▶ _PROBLEM TO WORK ON_
Run through the records and, wherever a line holds the word "Expand", return that line.
::: EXERCISE INPUT :::
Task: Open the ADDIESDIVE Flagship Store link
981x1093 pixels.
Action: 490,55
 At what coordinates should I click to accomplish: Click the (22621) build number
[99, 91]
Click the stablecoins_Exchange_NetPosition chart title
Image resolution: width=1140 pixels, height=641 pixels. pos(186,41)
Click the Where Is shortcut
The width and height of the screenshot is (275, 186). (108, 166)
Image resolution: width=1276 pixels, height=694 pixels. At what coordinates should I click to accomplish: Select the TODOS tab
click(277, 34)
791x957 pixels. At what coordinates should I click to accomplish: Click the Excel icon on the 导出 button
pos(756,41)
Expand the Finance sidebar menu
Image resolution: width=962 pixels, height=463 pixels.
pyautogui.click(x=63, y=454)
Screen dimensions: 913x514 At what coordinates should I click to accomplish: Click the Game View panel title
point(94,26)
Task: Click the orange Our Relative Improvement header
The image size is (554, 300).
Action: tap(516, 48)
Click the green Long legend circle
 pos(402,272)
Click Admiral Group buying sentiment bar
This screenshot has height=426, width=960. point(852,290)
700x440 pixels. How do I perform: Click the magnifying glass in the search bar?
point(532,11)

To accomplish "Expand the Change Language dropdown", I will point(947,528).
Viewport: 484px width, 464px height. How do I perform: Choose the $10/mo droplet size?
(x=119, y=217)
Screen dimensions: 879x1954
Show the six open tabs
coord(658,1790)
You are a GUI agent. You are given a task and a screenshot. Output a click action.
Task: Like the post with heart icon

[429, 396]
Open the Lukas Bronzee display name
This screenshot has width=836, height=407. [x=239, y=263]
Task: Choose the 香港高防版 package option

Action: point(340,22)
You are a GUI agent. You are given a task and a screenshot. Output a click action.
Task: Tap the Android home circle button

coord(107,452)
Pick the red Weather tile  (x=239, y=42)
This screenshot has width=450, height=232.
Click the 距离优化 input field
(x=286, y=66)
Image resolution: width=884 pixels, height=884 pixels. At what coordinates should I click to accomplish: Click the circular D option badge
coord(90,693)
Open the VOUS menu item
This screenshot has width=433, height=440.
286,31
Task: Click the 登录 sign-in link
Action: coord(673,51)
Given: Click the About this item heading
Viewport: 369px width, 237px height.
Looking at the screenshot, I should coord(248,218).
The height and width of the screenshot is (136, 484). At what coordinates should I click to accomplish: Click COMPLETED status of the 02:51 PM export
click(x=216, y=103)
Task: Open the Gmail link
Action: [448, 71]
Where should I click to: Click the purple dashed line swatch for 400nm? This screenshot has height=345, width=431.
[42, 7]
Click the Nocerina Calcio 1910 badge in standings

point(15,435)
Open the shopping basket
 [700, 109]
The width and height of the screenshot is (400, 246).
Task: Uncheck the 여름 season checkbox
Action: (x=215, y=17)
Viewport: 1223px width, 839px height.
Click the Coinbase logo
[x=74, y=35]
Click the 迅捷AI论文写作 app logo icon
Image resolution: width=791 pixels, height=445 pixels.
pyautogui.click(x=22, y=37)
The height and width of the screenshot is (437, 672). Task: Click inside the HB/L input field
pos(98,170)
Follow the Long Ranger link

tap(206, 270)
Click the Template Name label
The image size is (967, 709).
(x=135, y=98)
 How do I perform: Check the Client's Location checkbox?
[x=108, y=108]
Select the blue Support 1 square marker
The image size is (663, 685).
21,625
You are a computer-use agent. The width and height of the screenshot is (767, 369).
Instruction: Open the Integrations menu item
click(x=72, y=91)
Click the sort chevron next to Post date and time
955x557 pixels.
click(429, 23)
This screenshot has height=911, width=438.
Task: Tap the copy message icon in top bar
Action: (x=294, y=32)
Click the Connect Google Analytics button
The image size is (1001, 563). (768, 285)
:::
▶ _SOLUTION TO THIS PROBLEM_
Expand the Finance sidebar menu
To accomplish "Expand the Change Language dropdown", I will point(947,528).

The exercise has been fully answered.